Vedere dall’alto è un bel sollievo.
Intanto, niente odori. E si può gonfiare il torace finalmente. Bello largo. Poi non ci toccano. Tutta questa promiscuità. Sette miliardi siamo, qualcuno si riproduce in modo irresponsabile. E anche le orecchie hanno tregua: tutti a lamentarsi, e parlare. E infine dall’alto abbiamo le giuste proporzioni.
Son piccoli piccoli. Forse non sono nemmeno come noi. Diversi, per razza, lingua, vestiti, cucina, vocazione. C’è chi vince e c’è chi perde, la legge della vita.
Le migrazioni ci sono sempre state, le invasioni barbariche noi le abbiamo studiate.
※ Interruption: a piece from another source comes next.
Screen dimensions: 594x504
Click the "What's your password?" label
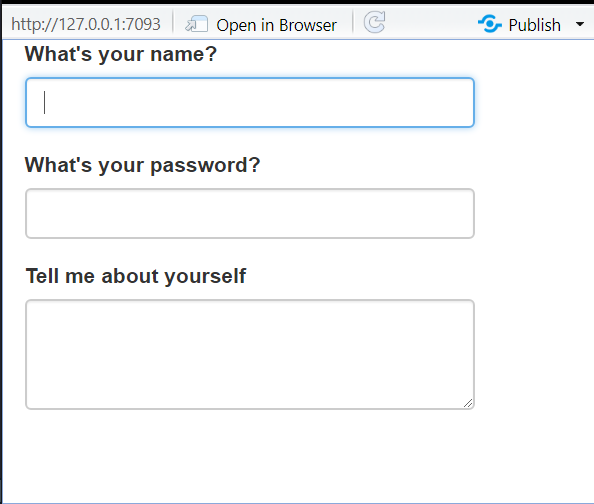142,165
E alla fine, chissà cosa c’è di vero in tutto questo drammatizzare.
Poi capita che la tempesta ci fa precipitare. E può essere grazia.
Perché, respinti fino all’orlo dell’ira, non avranno tregua al rancore, né noi alla colpa, se non ci troveremo un giorno accomodati di fronte a guardarci negli occhi a raccontare il nostro aver troppo volato fino ad essere ciechi.
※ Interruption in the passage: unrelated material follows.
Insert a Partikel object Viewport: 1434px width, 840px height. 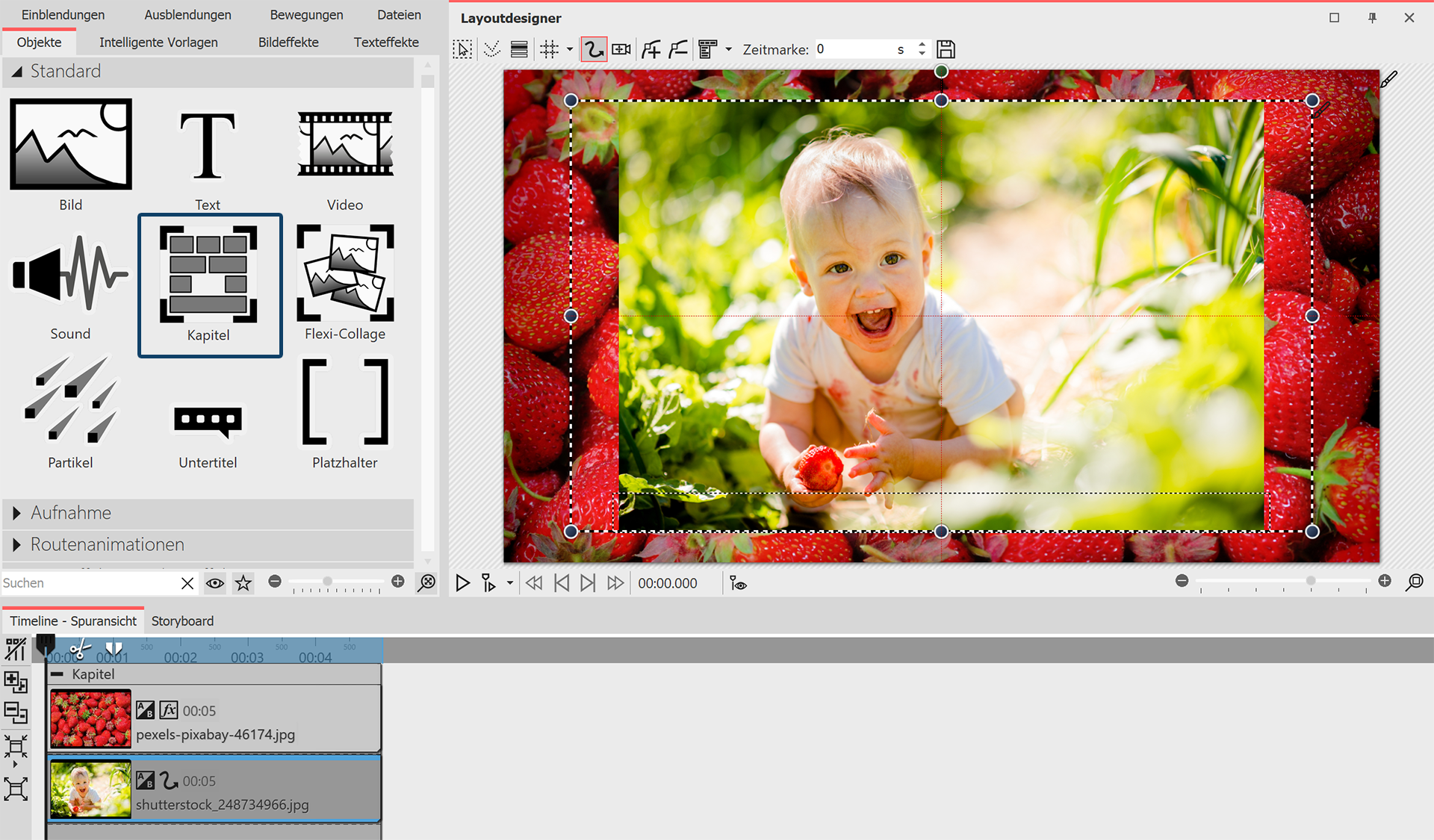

Non sempre si arriva fin dentro la terra promessa della nostra comune umanità. Anche la Scrittura racconta eroi che non ce la fanno. Ma non rassegnarci al deserto dei sentimenti, non rimpiangere il nostro tronfio non capire, e poter dire a chi incontriamo: «Questa è la nostra terra. Felice che almeno tu la possa abitare».